### SUPPLIED TEXT

- - -

Third: Transformation of General Board
On the strength of being proportionately representative of the constituency of ABCUSA, the General Board is given twelve functions in the Bylaws. The first two are: “(i) give general oversight and direction to the life and mission of the Denomination and serve as the legislative body of the ABC/USA; and (ii) set policy in the areas of program functions, planning, coordination and evaluation and, with the National and Regional Boards, adopt common goals and objective for the Denomination.”
However, the accompanying Standing Rules and Covenant of Relationships (not to mention tradition) create organizational conflict (even paralysis) by limiting (or confusing) the General Board’s authority to accomplish these tasks at the same time it directs other responsibilities. This conflict has existed since the earliest days that the organization envisioned by SCOR/SCODS was implemented.
I think there are two things driving this plan to reduce and redefine the General Board as a much smaller, non-representative Board of General Ministries (BGM). First, there is a desire to move beyond organizational conflict and paralysis. Certainly, I agree with this goal. Clarification of BGM responsibilities, especially in relationship to other ABC partners, is absolutely essential. But does this plan do that; and is it the best way to accomplish it?
There is a cultivated notion that it is the preoccupation with “legislative” matters that has stalled the denomination. I do not accept that argument. That is not hard to document from the agendas of the General Board for the last 10 years. Besides, the first and foremost legal responsibility of any board of directors is governance (which is not the same as “legislation”). While governance is not as much fun as program design and micromanagement, it is irresponsible for any board to neglect its governance functions.
If the present multiple board arrangement is unable to implement goals, how is the proposed arrangement, with independent boards, going to be more effective? Since we are (apparently) committed to uncoupling and greater independence, then the potential authority of BGM to implement anything is greatly compromised. Consequently, the responsibilities of BGM must be radically modest when compared to the functions of our present General Board. While the plan is moving in that direction, I am not certain it has gone far enough. In particular, it must uncover and confront the implicit or assumed functions of the Board. I think people will be surprised at how much is being given up.

- - -

### AVAILABLE DATA
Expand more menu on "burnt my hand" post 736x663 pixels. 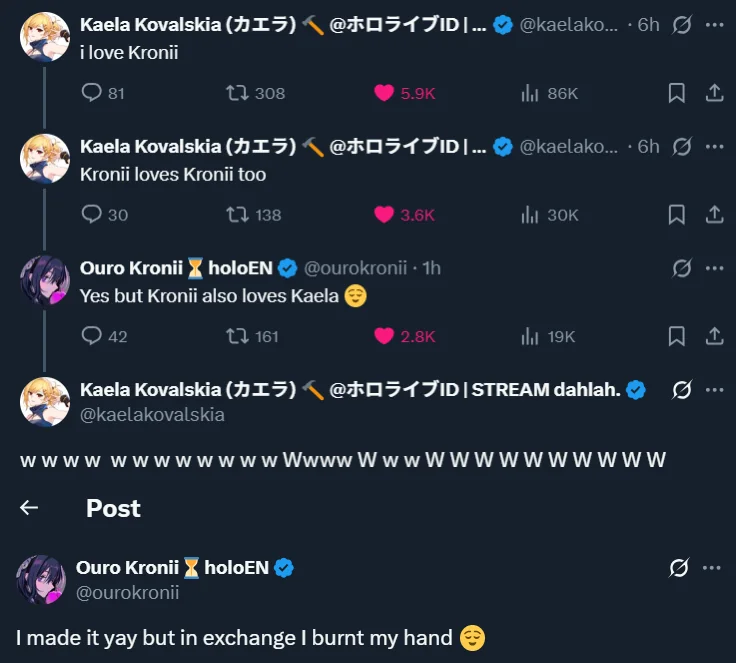[712, 568]
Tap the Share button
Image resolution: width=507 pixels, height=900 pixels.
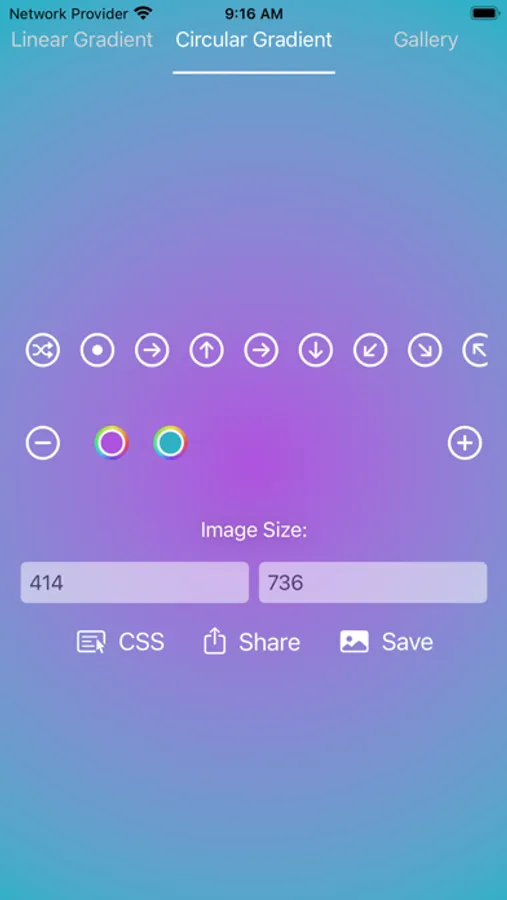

- - -

### EXERCISE
Reproduce the passage of the text on the General Board above from "I think there" up to and including "to accomplish it?", word for word.

### ANSWER TO THE EXERCISE
I think there are two things driving this plan to reduce and redefine the General Board as a much smaller, non-representative Board of General Ministries (BGM). First, there is a desire to move beyond organizational conflict and paralysis. Certainly, I agree with this goal. Clarification of BGM responsibilities, especially in relationship to other ABC partners, is absolutely essential. But does this plan do that; and is it the best way to accomplish it?